-------- EXTRACT PROVIDED
Skip to content

SolarNetwork/reading-aggregate-validator

Repository files navigation

SolarNetwork Reading Aggregate Validation Tool

This project contains a command line (CLI) tool for analyzing SolarNetwork cached aggregate reading values, comparing them to on-the-fly reading calculations to look for differences. If differences are found, the tool generates a detailed report and can even submit "reprocessing" requests to SolarNetwork, to get the differences eliminated.

Normally there should not be any differences between the raw datum stream data and the cached aggregates SolarNetwork automatically maintains. However, over time anomalies can creep in inadvertently, making different views on the same data appear to be inconsistent.

Screen shot of tool in action

How it works

The tool works by querying datum streams (unique node + source ID combinations) for a Difference style reading over all available time in the stream. It then compares that value to an aggregate rollup Difference reading for the same time period. The results should be identical. If not, the tool splits the time range in half and repeats the process on each half, in order to narrow down the precise time range the difference occurs in. For each split time range with a difference, it keeps going, splitting the time range in half again, until it reaches the specific hours where differences occur.
----------------
-------- LISTED ENTRIES
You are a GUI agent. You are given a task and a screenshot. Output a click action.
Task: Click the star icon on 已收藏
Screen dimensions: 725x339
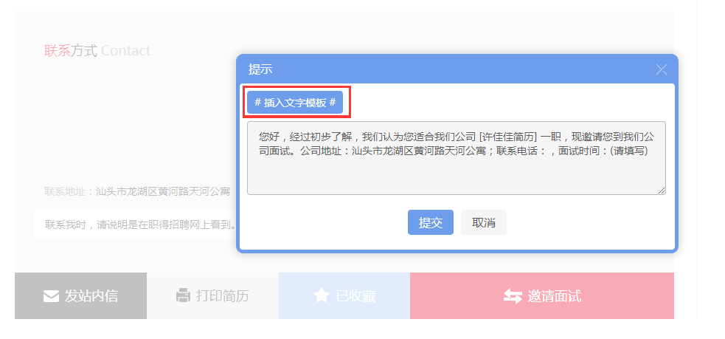[322, 295]
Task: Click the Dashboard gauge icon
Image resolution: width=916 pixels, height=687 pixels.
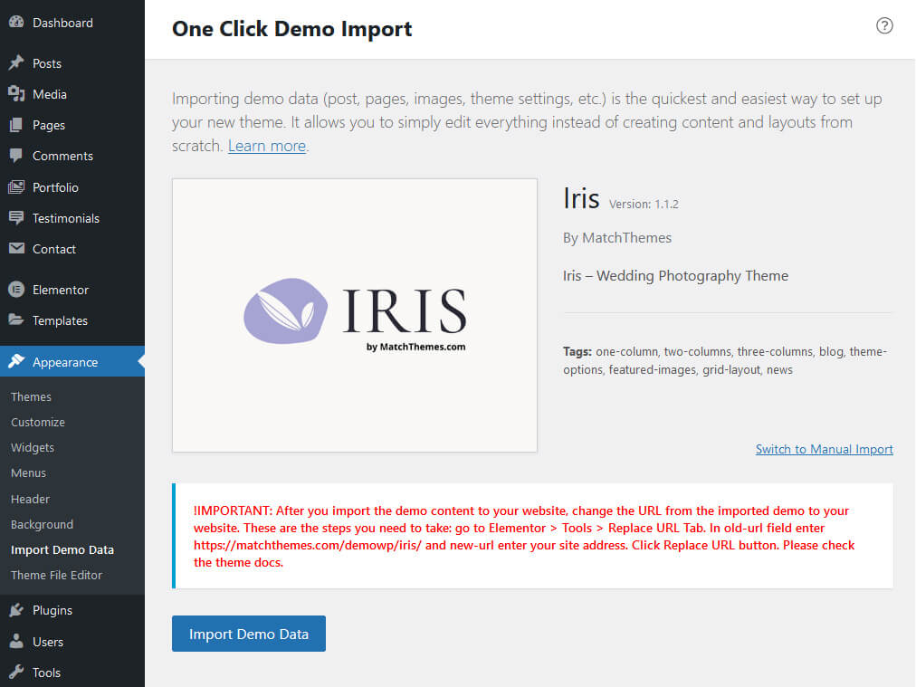Action: point(16,23)
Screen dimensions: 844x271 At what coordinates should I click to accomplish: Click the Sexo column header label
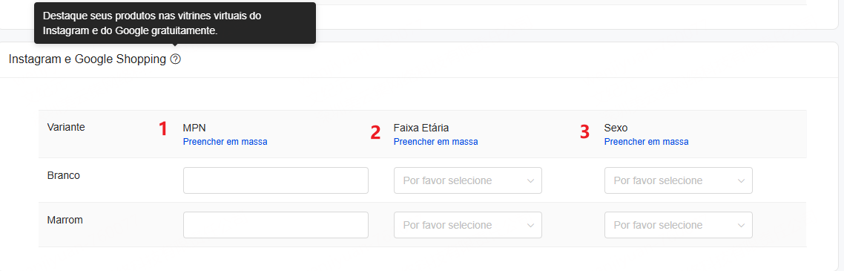pyautogui.click(x=616, y=128)
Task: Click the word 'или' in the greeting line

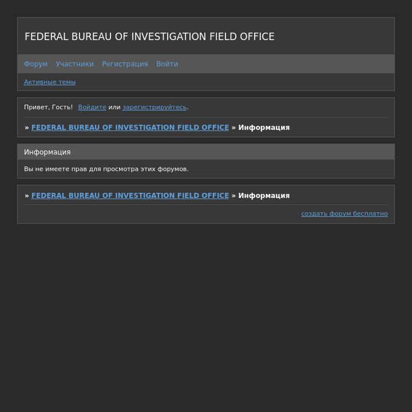Action: coord(114,107)

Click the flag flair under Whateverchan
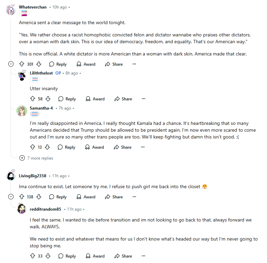coord(24,13)

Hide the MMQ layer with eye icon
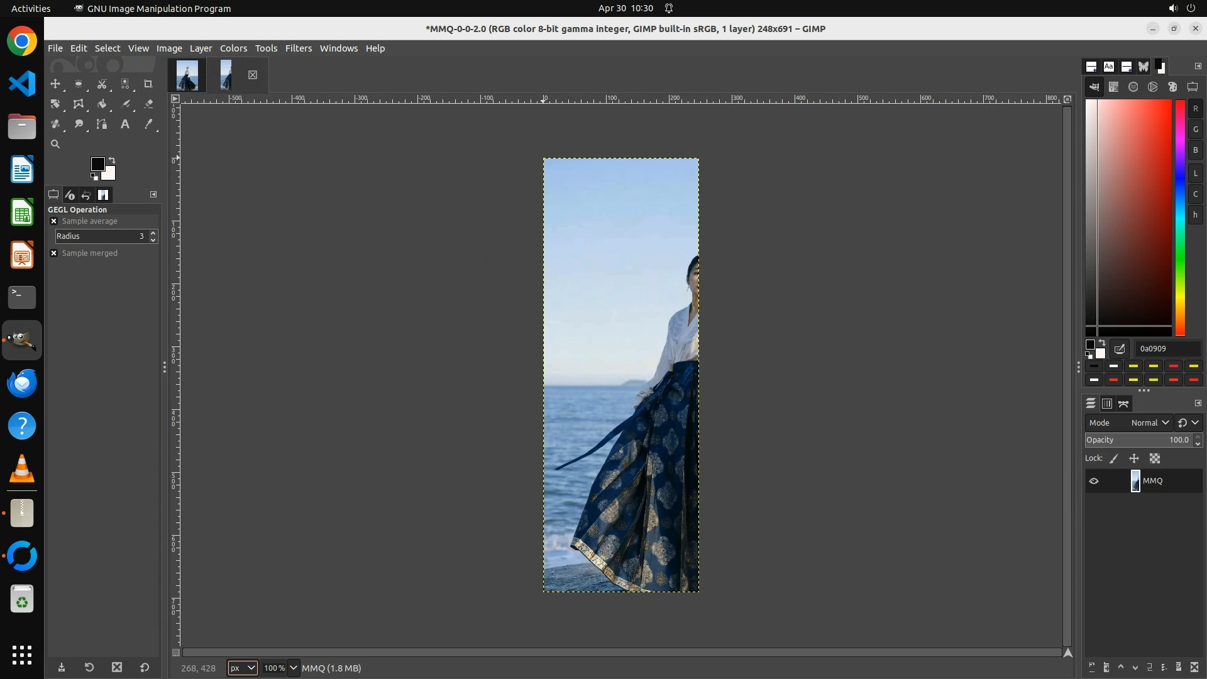click(1094, 481)
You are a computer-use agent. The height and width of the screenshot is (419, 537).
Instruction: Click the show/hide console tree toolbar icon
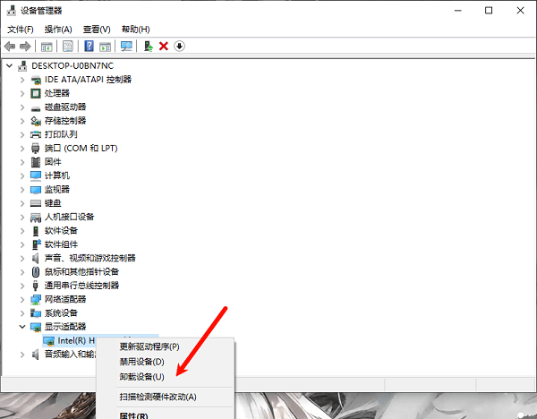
----------------
▸ **TO DO**
A: According to the README, what does the tool do with a time range when the two Difference readings for it are not identical?
B: From the README, extract the passage starting with "SolarNetwork Reading Aggregate" and going on through "to be inconsistent.".
None of the data records are needed here.

▸ **RESPONSES**
A: It splits the time range in half and repeats the process on each half.

B:
SolarNetwork Reading Aggregate Validation Tool

This project contains a command line (CLI) tool for analyzing SolarNetwork cached aggregate reading values, comparing them to on-the-fly reading calculations to look for differences. If differences are found, the tool generates a detailed report and can even submit "reprocessing" requests to SolarNetwork, to get the differences eliminated.

Normally there should not be any differences between the raw datum stream data and the cached aggregates SolarNetwork automatically maintains. However, over time anomalies can creep in inadvertently, making different views on the same data appear to be inconsistent.